→ **THE REQUEST**
Rewrite the material below with every occurrence of "screenshot" changed to "image" and nothing else altered, omitting the pictures from your version.

(Document and screenshot pointing entries)

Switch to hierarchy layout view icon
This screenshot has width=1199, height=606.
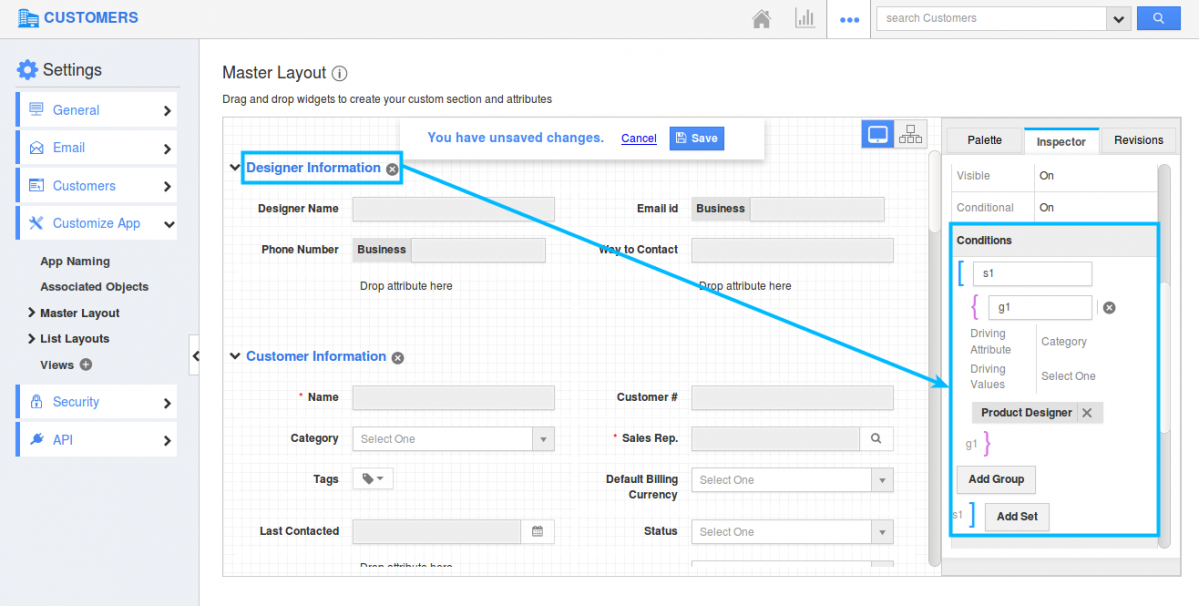point(910,135)
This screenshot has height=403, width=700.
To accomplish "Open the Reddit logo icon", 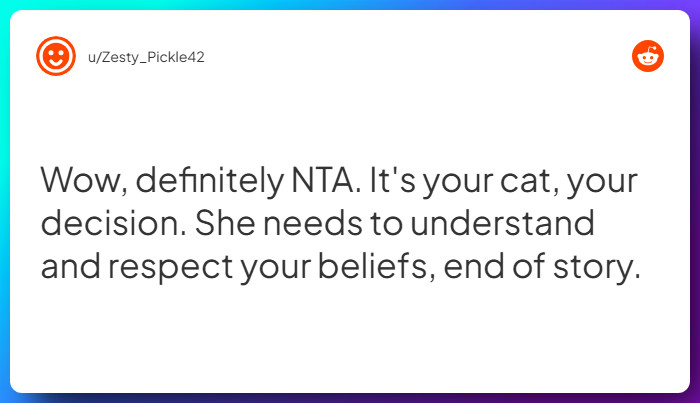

→ **FINAL RESULT**
Switch to hierarchy layout view icon
This image has width=1199, height=606.
point(910,135)
This image has height=403, width=700.
To accomplish "Open the Reddit logo icon", 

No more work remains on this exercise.